1906.5.5(明治39)〜 1978.3.8(昭和53)

昭和期の洋画家

埋葬場所: 18区 1種 30側

 栃木県下都賀郡家中村大字家中(都賀町)出身。祖父の刑部真澄(同墓)は名主として初等教育に力を入れた教育者。 父も地元の尋常小学校校長などを務めていた教育者の刑部真一・フキ(共に同墓)の4人兄弟の長男として生まれる。
 1918(T7)12歳の時に父の東京赴任に伴い上京。日本画家・俳人の川端龍子を訪ね師事。'19東京府立第一中学校に入学し、同級生で後に作家となる高見順や岡本武夫と出会い、交友は後年まで続く。 '22より川端玉章が設立した川端画学校に学ぶ。'24中学を卒業し、東京美術学校西洋画科に入学。和田英作に指導を受ける。'28.4(S3)特待生となり授業料免除となる。 同.10 第9回帝展に「友人の肖像」が初入選。翌年、東京美術学校西洋画科を次席で卒業。同年、同校西洋画科研究所に入学。'30退学。その後も毎年帝展に出品。
 '40芝浦の東京高等工芸学校(千葉大学工学部)助教授となるも、'45.3戦争悪化のため退官し疎開。疎開先の栃木県立栃木高等女学校教諭となる。終戦後、退職し上京。
 '46第1回日展(日本美術展覧会)に「冬の軽井沢」を出品し特選となる。'48第4回日展に「渓流」を出品し特選。'51第1回個展を開く。 以後、毎回、東京日本橋の三越で個展を開催する。洋画家の金山平三と親交が厚く、共に写生旅行などを行った。
 '58より新世紀美術協会に委員として参加。'67日展審査員。'68新日展会員。'73日展審査員。'76フジテレビ「テレビ美術館」に出演し作品が放映される。 同年70歳を記念して「刑部人記念展」を開催。同年末に栃木県立美術館に作品18点を寄贈。'77紺綬褒章。翌.2.5腸閉塞のため日本医大第2病院に緊急入院、同.3.8横行結腸癌から腎不全を併発、同病院で逝去。享年71歳。 没後、勲4等瑞宝章追贈。

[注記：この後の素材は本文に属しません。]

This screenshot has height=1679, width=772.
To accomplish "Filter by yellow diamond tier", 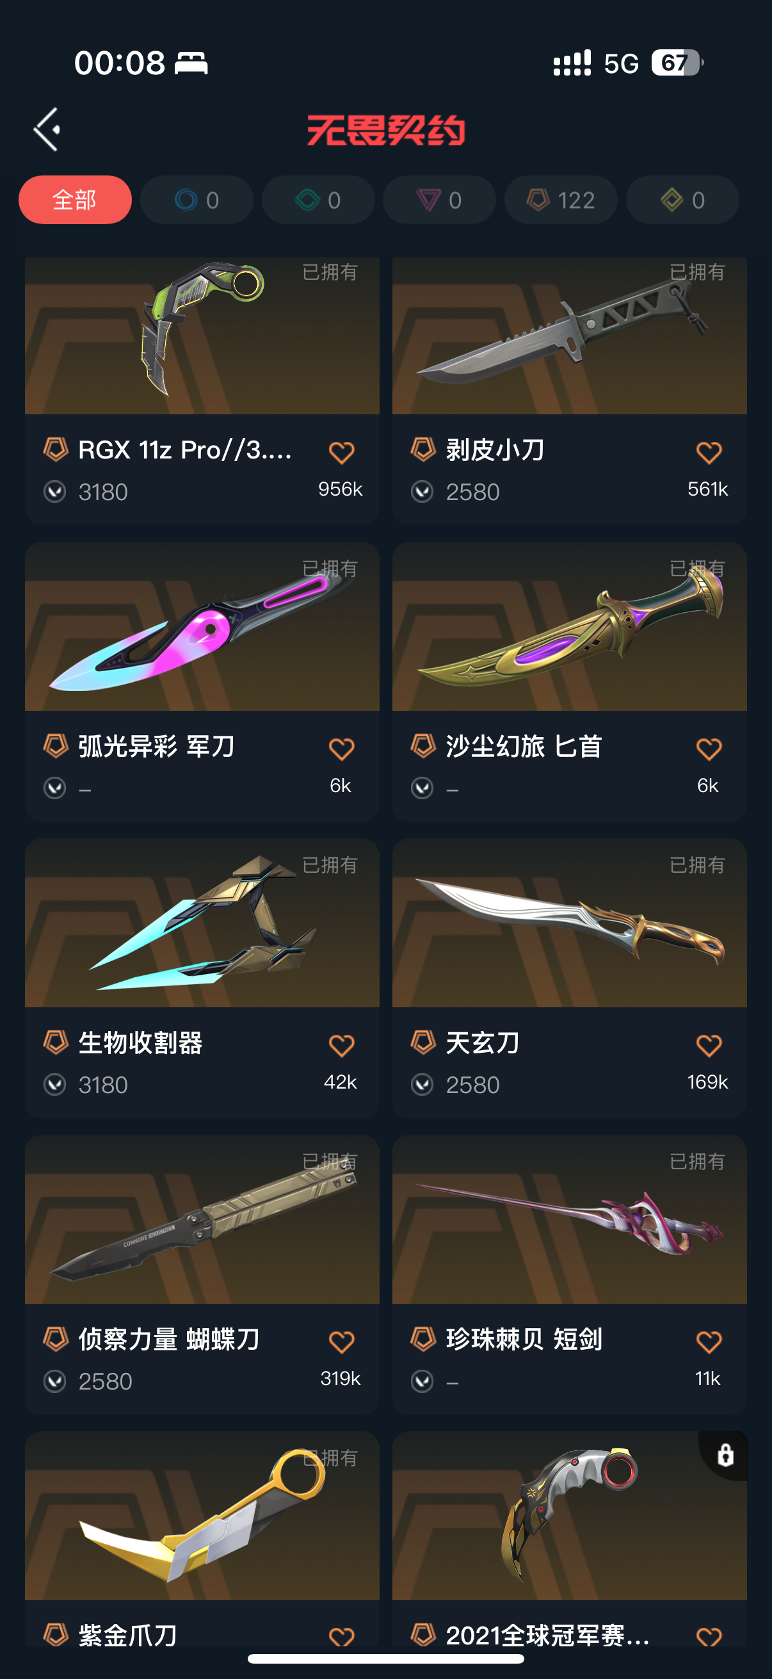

同.3.14千日谷会堂で、美術評論家の大島清次を葬儀委員長に告別式が執り行われる。遺族より栃木県立美術館に作品23点が寄贈された。没後も回顧展が開催されている。

<20世紀物故洋画家事典>
<「刑部人年譜」大塚信雄編(日動出版刊)>


墓所 墓誌

*墓石は「刑部家之墓」。左に墓誌、右に「刑部人画伯頌」と題された碑が建つ。墓石は昭和十六年十月に刑部人が建之。

*1931(S6)京都出身の島津源吉・トミの長女の鈴子(同墓)と結婚。島津源吉は発明家であり島津製作所3代目社長。鈴子の兄の島津一郎は画家を歩んでいたが、時局急変に伴い島津製作所に入り、後に専務取締役、監査役、顧問となった。鈴子との間に3男2女を儲ける。三男の刑部佑三は画家。